Ukraine International Airlines (UIA) has completed its first aircraft structural inspections using a drone in an effort to speed up inspection times.

According to an Oct. 20 press release, the inspection was completed using a custom-built drone supplied by New Jersey-based technology startup Luftronix. Ukrainian aircraft maintenance, repair and overhaul (MRO) provider MAUtechnic–a sister company to UIA–helped conduct the inspections at its Boryspil International Airport hangar in Kiev.

“After years of working day and night to ensure safety and precision of our scanning equipment, we see our cooperation with MAUtechnic and UIA as a major milestone in introducing our technology to the aviation industry,” Klaus Sonnenleiter, President and CEO at Luftronix, said in a press statement. “We see this as a chance to preserve the result of each inspection, make them comparable and have inspections conducted much faster and much more efficiently than it was possible in the past.”

UIA is not the first airline to use drones for structural inspections. U.K.-based low cost carrier Easyjet became one of the first operators to start seriously evaluating the concept back in 2015. American Airlines, Air New Zealand and Austrian Airlines have all run trials using drones aimed at reducing structural inspection times as well.

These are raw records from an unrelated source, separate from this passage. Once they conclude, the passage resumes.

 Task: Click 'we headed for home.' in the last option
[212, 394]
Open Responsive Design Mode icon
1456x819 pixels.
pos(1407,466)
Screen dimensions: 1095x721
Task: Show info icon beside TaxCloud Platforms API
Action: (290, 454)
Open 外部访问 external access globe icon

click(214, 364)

The scans taken by the drones can measure the distance from the surface and curvature of the object for precise measurements and guarantee a consistent surface resolution, according to Luftronix. These scans can also be saved to analyze change over time.

The drones have built-in redundancies for critical instruments and can even account for safety-relevant scenarios and unexpected events, such as foreign objects, ladder, ropes, or other drones, according to the release. The drones also use multiple fallback systems to prevent in-flight accidents caused by equipment failures.

“Our focus is always on the quality of our maintenance, safety of passengers and flawless operation of all aircraft systems,” Volodymyr Polishchuk, Quality Assurance Manager at MAUtechnic, said in a press statement. “It was encouraging to see the Luftronix team sharing the same values and perspectives.”